Background Prospective assessment of pharmacogenetic strategies has been limited by an inability to undertake bedside genetic testing. The CYP2C19*2 allele is a common genetic variant associated with increased rates of major adverse events in individuals given clopidogrel after percutaneous coronary intervention (PCI). We used a novel point-of-care genetic test to identify carriers of the CYP2C19*2 allele and aimed to assess a pharmacogenetic approach to dual antiplatelet treatment after PCI. Methods Between Aug 26, 2010, and July 7, 2011, 200 patients were enrolled into our prospective, randomised, proof-of-concept study. Patients undergoing PCI for acute coronary syndrome or stable angina were randomly assigned to rapid point-of-care genotyping or to standard treatment.
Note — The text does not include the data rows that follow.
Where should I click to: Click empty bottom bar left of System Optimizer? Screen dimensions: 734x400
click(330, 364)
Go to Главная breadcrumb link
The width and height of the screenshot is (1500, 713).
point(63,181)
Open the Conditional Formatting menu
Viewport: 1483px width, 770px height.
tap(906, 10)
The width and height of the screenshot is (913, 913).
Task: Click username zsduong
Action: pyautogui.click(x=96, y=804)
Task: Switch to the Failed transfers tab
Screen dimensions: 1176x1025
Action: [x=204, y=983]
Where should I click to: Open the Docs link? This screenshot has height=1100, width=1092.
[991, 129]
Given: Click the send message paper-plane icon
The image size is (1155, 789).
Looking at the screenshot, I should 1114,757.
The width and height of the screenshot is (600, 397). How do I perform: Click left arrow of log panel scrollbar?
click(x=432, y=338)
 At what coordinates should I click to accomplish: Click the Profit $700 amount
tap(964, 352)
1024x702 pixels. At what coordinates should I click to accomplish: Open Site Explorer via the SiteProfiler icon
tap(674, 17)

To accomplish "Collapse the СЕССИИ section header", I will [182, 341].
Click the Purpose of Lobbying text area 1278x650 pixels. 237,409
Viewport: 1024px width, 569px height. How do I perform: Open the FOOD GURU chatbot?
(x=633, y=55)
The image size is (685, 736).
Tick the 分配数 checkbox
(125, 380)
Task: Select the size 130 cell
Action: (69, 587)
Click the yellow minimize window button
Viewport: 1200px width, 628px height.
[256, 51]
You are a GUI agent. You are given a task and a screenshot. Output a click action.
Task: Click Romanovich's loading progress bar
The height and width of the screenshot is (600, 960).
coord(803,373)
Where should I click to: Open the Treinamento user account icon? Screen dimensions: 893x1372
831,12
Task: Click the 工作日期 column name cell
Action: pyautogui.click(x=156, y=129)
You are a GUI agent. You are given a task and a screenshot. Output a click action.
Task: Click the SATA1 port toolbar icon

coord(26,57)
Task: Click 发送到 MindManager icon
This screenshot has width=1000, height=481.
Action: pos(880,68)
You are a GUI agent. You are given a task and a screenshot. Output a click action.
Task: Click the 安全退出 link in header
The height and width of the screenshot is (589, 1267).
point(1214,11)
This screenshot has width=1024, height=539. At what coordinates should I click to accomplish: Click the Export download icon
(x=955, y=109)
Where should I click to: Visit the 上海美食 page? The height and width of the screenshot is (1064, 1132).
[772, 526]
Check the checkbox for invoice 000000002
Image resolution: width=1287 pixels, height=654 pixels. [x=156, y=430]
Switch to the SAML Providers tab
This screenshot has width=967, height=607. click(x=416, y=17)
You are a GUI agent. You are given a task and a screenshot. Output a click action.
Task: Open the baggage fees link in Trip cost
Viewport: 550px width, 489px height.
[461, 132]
Individuals in the rapid genotyping group were screened for the CYP2C19*2 allele. Carriers were given 10 mg prasugrel daily, and non-carriers and patients in the standard treatment group were given 75 mg clopidogrel daily. The primary endpoint was the proportion of CYP2C19*2 carriers with high on-treatment platelet reactivity (P2Y12 reactivity unit [PRU] value of more than 234) after 1 week of dual antiplatelet treatment, which is a marker associated with increased adverse cardiovascular events. Interventional cardiologists and data analysts were masked to genetic status and treatment. Patients were not masked to treatment allocation. All analyses were by intention to treat. This study is registered with ClinicalTrials.gov, NCT01184300. Findings After randomisation, 187 patients completed follow-up (91 rapid genotyping group, 96 standard treatment). 23 individuals in each group carried at least one CYP2C19*2 allele. None of the 23 carriers in the rapid genotyping group had a PRU value of more than 234 at day 7, compared with seven (30%) given standard treatment (p=0·0092). The point-of-care genetic test had a sensitivity of 100% (95% CI 92·3—100) and a specificity of 99·3% (96·3—100). Interpretation Point-of-care genetic testing after PCI can be done effectively at the bedside and treatment of identified CYP2C19*2 carriers with prasugrel can reduce high on-treatment platelet reactivity.